Weaving plays Grace, a foster kid who yearns for family, who marries Alex Le Domas, the scion of a wealthy family that built its fortune on games. Whenever a new member tries to join the clan, they have a “weird family ritual” – they play a game. Sometimes it’s checkers or Old Maid. Sometimes its hunt-down-the-newcomer.
This last possibility is not exactly well communicated by her betrothed, surely a candidate for Worst Groom Ever, played by Mark O’Brien. “It’s not too late to flee, you know,” he tells her. She replies, but without knowing the full consequences: “No, thank you. I’m all the way in.” Grace then, unfortunately, picks the most dangerous game of all.

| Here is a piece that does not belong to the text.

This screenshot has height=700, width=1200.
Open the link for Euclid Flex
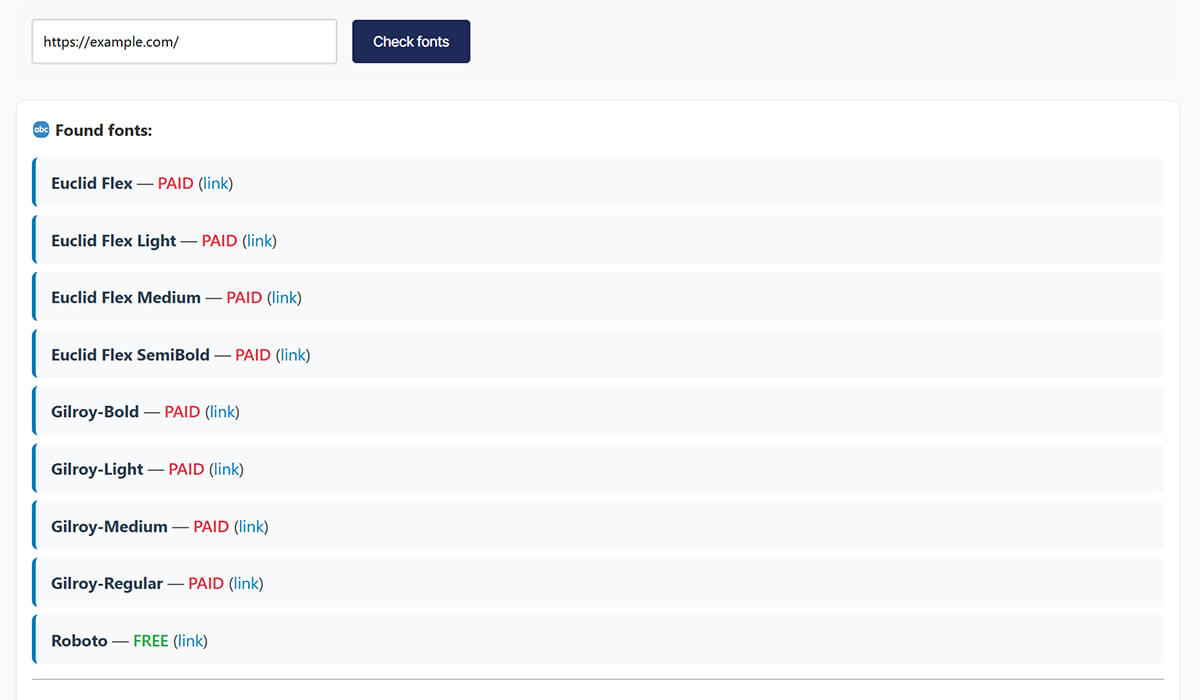[x=216, y=183]
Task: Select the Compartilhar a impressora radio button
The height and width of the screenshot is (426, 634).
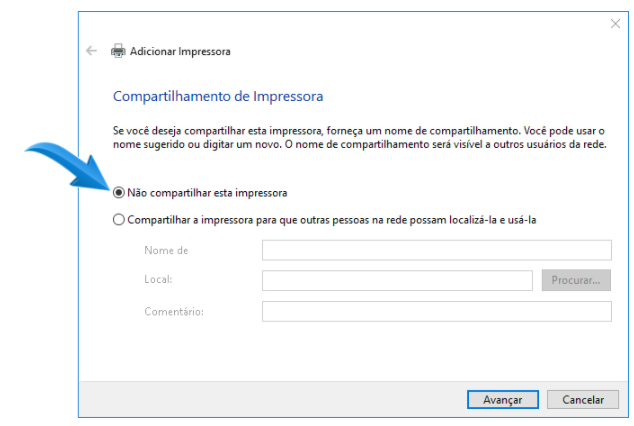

But this time, the Le Domas family has found a worthy challenger. Grace will not go quietly, ripping her wedding dress so she can be more mobile – a nod to Uma Thurman’s angry bride in “Kill Bill” – ditching her heels for a pair of Converse high tops and fighting back. “This doesn’t end well for you,” she is warned.
The filmmakers have a fun time chasing the bride and an ever-exasperated family – which includes a deliciously nasty Andie MacDowell as well as Kristian Bruun, Melanie Scrofano, Henry Czerny, Nicky Guadagni, Adam Brody and Elyse Levesque – but they also have time for some digs at the hypocritical ultra-wealthy.
The poor Le Domas servants are the first to meet their demise, mowed down by accident by the drug- or drink-addled aristocrats. “Why does this always happen to me?” one rich in-law wails after her crossbow shoots an arrow into a maid’s skull.
A portrait emerges of a family desperate to hold onto its exclusivity and privilege, even to the point of murder. “It’s true what they say. The rich really are different,” one of them explains. They may wear dinner jackets for dinner but they’re truly savage.
What gets wonderfully communicated is Grace’s will and power. Weaving, the niece of Hugo Weaving (“Lord of the Rings,” “The Matrix”), has a comfort with horror – she’s been in the series “Ash vs Evil Dead” and “The Babysitter” – but absolutely shines in this tricky role.
Toward the end, she seems to draw on such wells of anger and fury that she makes haunting animal noises. If this actress – probably best known for a memorable turn in “Three Billboards Outside Ebbing, Missouri” – often gets confused with Margot Robbie, a few more roles like this and that may end. She’s murderously good.